Boise Weekly
- Type: Alternative weekly
- Format: Independent news, art, and opinion
- Owner: Adams MultiMedia
- Publisher: Matt Davison
- Editor-in-chief: Jeanne Huff
- Founded: 1992
- Headquarters: 855 Broad St Suite 100. Boise, ID, 83702 US
- Circulation: 15,000 (as of 2021)
- Website: boiseweekly.com

= Boise Weekly =

Boise Weekly is a newspaper in Boise, Idaho, United States. It was founded in 1992 by Andy and Debi Hedden-Nicely and Larry Regan.

It is owned by Adams MultiMedia's Western Division and is part of The Idaho Press.

It is published weekly on Wednesday. Its market is southwestern Idaho from McCall on the northwest to Sun Valley to the east.

In February 2000, the paper was sold to the Portland, Oregon-based City of Roses Newspaper Company, which also owns two other alt-weekly newspapers, Willamette Week and the Santa Fe Reporter, but only a year and a half later, in August 2001, City of Roses sold the Boise Weekly to Mark ("Bingo") Barnes and Sally Barnes (nee Freeman).
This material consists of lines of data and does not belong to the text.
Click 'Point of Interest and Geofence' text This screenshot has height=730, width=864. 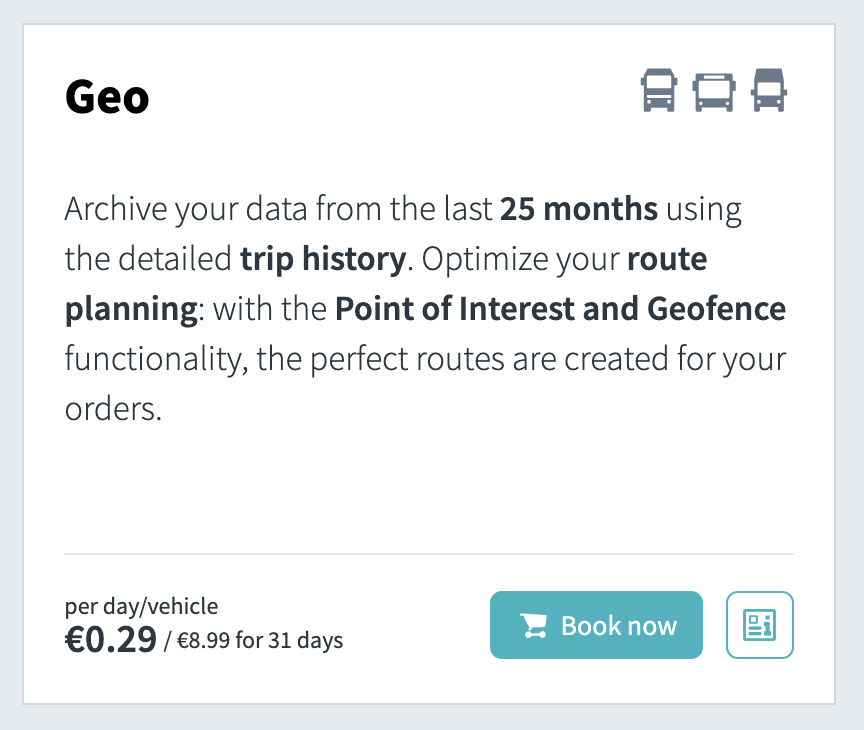[560, 309]
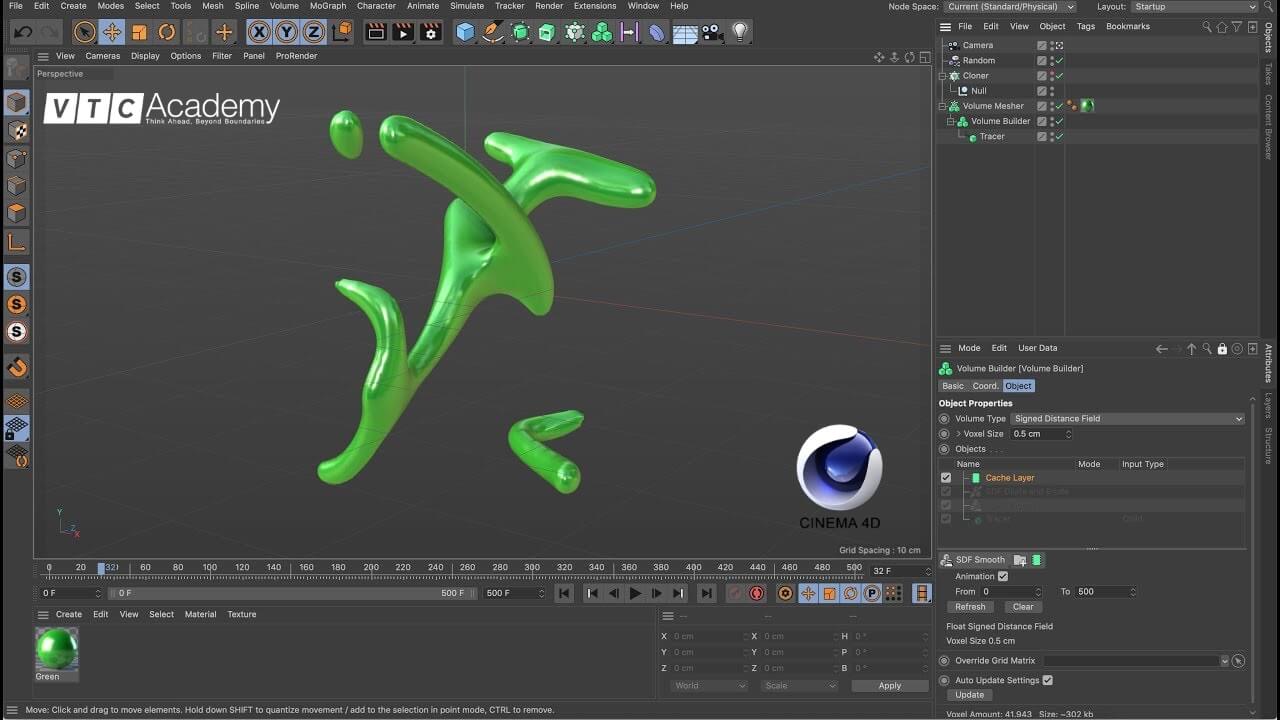Uncheck the Cache Layer enable checkbox

946,477
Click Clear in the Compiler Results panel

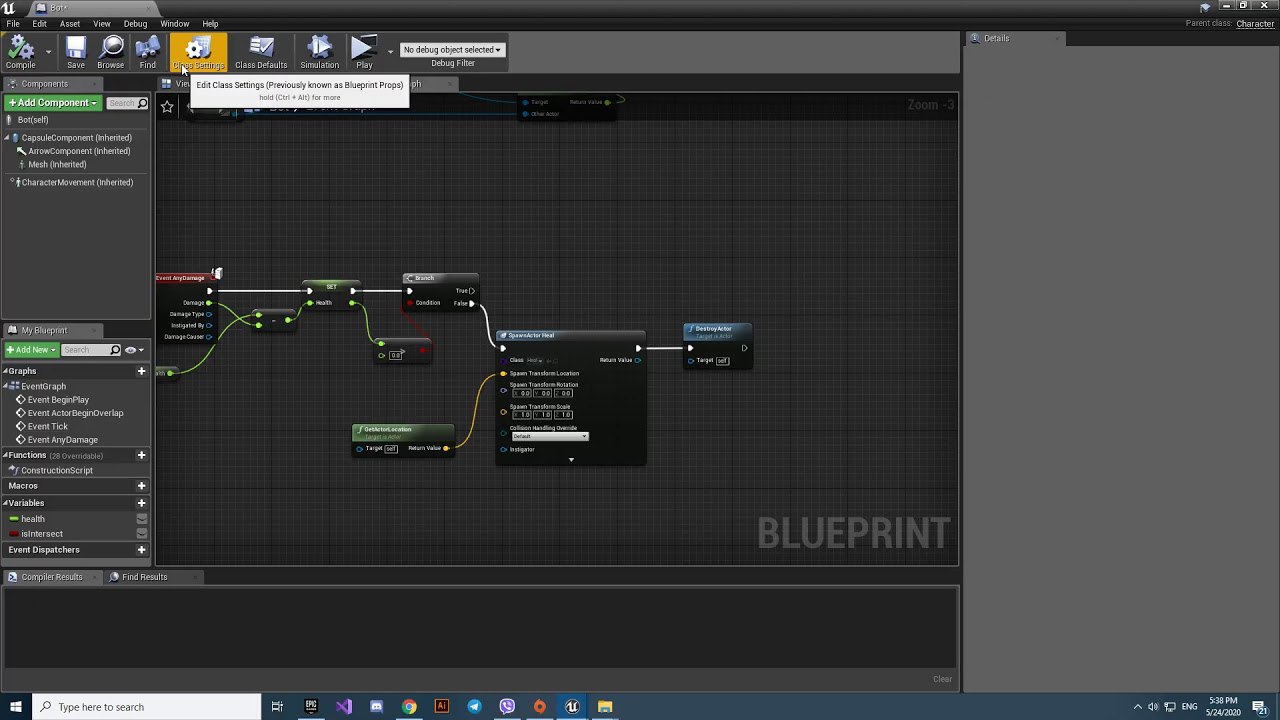942,679
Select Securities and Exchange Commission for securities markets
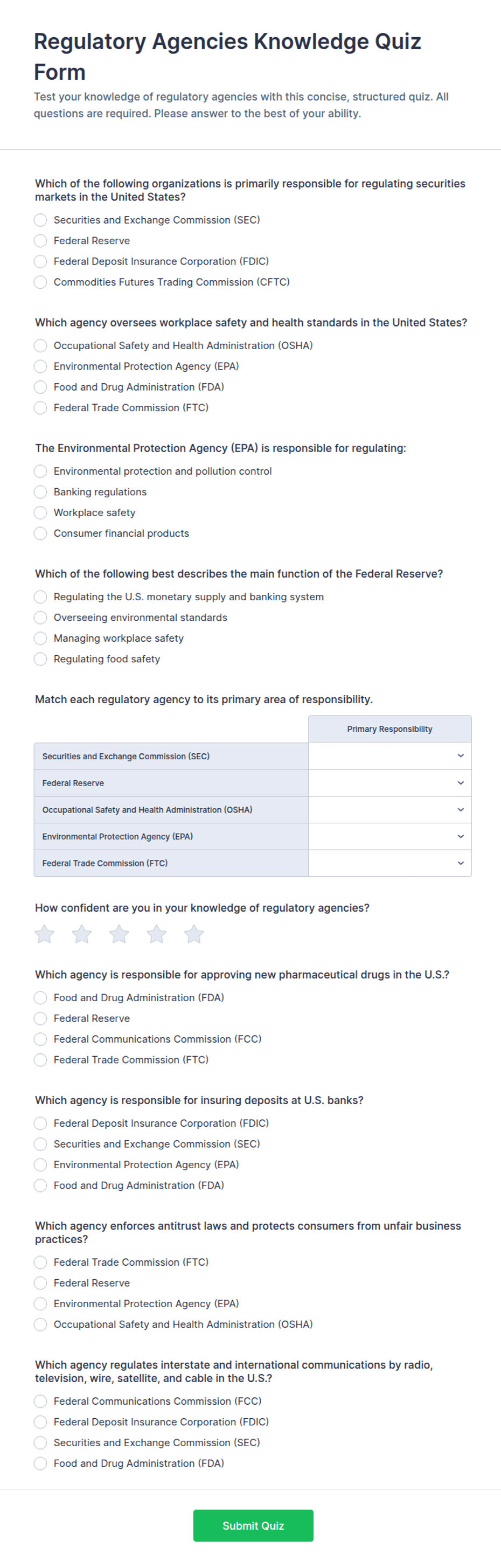This screenshot has height=1568, width=501. (40, 220)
Bingo Barnes became its publisher and editor-in-chief. The Barneses were married, but they later divorced and Sally Barnes resumed using her unmarried name of Sally Freeman. In 2007, Bingo Barnes left to become publisher of the Anchorage Press and in 2013 became the editor of Kuna Melba News in Kuna, Idaho. Freeman became full owner of the Boise Weekly, also remaining its publisher.